What this task involves ▸
For the word "calendar", find each line in the entries where it occurs and copy that line.

***** Record excerpts *****

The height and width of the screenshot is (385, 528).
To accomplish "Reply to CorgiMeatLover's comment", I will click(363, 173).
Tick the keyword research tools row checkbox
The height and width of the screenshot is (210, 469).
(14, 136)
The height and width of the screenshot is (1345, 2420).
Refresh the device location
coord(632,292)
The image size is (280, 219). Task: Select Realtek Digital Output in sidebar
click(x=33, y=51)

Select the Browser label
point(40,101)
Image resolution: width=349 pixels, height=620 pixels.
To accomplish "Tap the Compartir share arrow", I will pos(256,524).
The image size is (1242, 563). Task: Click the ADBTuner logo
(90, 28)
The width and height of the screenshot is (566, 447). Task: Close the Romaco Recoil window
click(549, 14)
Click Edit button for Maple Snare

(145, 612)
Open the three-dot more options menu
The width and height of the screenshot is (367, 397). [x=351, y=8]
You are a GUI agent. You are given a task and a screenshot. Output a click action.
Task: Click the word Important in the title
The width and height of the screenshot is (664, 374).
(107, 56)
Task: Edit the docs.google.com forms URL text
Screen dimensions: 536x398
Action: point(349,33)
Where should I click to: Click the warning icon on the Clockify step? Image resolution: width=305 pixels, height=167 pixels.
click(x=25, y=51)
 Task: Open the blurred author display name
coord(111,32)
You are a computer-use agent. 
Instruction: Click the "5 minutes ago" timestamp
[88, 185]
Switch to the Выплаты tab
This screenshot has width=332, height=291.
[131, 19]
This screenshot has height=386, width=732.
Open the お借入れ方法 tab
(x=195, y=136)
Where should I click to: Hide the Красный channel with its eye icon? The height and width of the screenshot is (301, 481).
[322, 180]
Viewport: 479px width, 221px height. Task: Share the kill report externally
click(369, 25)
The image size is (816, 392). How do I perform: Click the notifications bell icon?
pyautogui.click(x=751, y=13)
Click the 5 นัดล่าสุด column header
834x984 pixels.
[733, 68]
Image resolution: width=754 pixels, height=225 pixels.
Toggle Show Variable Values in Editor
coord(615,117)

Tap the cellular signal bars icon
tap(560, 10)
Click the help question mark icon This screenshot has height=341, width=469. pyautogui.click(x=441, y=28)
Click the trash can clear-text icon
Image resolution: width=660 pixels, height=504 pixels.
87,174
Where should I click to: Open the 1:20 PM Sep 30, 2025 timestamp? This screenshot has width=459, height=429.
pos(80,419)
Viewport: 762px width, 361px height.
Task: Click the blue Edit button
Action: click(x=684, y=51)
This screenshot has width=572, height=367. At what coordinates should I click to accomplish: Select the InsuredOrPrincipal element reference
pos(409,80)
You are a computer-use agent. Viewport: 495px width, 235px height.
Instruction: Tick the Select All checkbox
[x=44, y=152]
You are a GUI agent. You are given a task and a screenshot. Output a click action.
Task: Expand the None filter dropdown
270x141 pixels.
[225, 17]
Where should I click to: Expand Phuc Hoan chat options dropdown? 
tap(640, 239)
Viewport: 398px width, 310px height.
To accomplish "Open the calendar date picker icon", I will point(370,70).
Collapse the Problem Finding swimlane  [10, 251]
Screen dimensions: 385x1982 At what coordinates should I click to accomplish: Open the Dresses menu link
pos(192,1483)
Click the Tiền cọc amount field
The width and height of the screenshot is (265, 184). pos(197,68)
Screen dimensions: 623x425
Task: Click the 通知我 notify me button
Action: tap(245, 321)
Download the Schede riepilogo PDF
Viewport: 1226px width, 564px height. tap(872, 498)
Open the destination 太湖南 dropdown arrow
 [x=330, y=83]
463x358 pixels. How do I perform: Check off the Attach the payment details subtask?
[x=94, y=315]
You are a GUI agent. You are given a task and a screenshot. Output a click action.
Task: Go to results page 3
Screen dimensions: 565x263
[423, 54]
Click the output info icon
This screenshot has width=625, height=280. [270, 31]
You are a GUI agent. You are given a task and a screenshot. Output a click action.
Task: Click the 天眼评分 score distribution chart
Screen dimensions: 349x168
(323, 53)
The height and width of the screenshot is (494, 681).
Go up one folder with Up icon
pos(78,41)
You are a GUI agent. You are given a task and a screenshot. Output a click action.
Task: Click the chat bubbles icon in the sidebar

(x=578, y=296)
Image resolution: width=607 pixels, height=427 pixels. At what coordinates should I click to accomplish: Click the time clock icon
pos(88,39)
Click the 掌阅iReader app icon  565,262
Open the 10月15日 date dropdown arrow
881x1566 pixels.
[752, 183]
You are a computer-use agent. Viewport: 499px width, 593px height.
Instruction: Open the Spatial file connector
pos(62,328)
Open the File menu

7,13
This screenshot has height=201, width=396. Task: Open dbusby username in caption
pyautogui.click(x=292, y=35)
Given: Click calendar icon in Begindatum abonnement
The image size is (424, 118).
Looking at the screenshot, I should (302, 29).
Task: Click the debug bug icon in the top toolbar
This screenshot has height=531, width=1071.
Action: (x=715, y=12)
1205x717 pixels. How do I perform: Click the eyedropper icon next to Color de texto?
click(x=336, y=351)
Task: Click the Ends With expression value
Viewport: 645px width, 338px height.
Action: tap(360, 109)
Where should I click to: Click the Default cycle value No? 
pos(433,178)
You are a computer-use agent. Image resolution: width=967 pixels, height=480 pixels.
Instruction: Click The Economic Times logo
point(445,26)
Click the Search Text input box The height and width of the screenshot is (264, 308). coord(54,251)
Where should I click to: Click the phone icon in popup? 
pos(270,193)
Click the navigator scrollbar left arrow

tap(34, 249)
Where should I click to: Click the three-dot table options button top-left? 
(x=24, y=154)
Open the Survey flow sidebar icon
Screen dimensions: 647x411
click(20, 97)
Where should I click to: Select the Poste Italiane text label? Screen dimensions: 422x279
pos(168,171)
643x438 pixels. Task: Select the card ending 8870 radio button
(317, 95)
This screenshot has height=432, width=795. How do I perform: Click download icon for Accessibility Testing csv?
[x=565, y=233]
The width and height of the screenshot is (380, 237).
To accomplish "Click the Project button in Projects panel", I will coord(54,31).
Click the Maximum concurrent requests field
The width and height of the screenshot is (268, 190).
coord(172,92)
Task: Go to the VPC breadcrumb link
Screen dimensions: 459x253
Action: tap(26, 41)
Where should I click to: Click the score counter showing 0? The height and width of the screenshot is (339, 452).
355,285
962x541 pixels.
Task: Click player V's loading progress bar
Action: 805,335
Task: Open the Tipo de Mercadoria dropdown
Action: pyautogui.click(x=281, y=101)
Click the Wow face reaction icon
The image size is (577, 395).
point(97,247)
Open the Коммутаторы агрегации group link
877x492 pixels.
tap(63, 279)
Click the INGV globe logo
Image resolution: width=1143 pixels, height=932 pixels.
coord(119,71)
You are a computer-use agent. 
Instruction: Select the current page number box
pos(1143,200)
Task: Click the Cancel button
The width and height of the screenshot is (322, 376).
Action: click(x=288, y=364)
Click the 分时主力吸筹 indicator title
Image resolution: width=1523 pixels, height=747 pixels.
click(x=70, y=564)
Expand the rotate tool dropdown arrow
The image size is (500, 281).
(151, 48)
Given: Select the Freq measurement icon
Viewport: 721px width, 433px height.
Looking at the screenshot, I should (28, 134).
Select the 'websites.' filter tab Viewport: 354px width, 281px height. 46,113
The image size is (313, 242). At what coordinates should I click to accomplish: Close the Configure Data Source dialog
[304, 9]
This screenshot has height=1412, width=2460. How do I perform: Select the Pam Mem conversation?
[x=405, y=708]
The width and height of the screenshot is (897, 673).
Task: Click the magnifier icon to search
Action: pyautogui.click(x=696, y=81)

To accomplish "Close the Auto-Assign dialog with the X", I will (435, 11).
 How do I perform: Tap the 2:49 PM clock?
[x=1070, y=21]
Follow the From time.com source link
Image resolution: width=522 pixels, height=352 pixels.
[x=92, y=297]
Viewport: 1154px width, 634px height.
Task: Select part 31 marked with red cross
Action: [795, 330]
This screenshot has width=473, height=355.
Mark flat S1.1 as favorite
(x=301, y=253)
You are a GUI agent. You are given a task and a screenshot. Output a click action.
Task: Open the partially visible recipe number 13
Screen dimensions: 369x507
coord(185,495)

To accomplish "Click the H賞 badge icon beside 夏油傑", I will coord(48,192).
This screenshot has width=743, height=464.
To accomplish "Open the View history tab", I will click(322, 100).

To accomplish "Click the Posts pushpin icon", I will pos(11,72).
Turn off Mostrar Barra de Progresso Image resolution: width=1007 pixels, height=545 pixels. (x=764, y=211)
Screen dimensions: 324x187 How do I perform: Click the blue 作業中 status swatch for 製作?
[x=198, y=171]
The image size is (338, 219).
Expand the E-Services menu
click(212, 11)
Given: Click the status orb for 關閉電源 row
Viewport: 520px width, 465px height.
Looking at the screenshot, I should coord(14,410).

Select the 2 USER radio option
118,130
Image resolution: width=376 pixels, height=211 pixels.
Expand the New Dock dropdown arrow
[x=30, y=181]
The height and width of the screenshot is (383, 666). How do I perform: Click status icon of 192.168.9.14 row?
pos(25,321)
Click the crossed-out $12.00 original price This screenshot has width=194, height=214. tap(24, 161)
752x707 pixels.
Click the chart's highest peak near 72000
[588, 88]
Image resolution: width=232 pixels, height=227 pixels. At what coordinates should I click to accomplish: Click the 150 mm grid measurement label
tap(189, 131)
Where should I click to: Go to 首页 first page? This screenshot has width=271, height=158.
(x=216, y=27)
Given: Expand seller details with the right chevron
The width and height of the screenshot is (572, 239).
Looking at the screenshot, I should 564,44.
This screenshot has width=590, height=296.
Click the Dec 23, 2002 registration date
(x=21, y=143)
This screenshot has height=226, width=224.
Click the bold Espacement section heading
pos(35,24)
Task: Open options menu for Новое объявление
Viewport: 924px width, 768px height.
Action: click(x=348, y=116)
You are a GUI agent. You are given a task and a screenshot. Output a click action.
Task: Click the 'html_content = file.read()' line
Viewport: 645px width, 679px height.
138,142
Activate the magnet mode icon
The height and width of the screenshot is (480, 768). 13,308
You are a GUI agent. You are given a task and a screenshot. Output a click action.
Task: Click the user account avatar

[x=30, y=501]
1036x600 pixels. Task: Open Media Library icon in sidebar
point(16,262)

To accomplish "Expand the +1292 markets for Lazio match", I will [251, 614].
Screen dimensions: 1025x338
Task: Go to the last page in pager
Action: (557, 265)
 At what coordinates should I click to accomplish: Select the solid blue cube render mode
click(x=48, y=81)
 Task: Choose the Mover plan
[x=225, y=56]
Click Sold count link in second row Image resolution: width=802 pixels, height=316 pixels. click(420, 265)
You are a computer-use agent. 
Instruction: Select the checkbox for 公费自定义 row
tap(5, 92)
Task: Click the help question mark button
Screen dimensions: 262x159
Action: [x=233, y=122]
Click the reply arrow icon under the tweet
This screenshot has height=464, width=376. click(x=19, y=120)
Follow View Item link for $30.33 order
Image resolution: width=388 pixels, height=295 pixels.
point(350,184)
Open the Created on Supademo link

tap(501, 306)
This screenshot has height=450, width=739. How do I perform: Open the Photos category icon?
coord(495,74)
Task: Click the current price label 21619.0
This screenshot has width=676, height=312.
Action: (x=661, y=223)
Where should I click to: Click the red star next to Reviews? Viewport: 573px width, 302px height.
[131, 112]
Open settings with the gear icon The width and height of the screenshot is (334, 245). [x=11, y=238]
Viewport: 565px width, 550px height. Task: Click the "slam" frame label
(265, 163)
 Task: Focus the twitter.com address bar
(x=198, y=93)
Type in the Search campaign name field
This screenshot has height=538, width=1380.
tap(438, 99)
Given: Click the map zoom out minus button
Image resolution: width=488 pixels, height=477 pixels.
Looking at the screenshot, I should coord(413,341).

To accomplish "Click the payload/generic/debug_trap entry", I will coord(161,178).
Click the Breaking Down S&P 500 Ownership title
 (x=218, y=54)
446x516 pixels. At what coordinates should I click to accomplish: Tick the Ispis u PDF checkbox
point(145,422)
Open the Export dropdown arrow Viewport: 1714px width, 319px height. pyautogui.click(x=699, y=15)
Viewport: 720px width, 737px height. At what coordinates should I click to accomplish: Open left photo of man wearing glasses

*****

Reply ▸
To accomplish "Open the calendar date picker icon", I will point(370,70).
Given: Click calendar icon in Begindatum abonnement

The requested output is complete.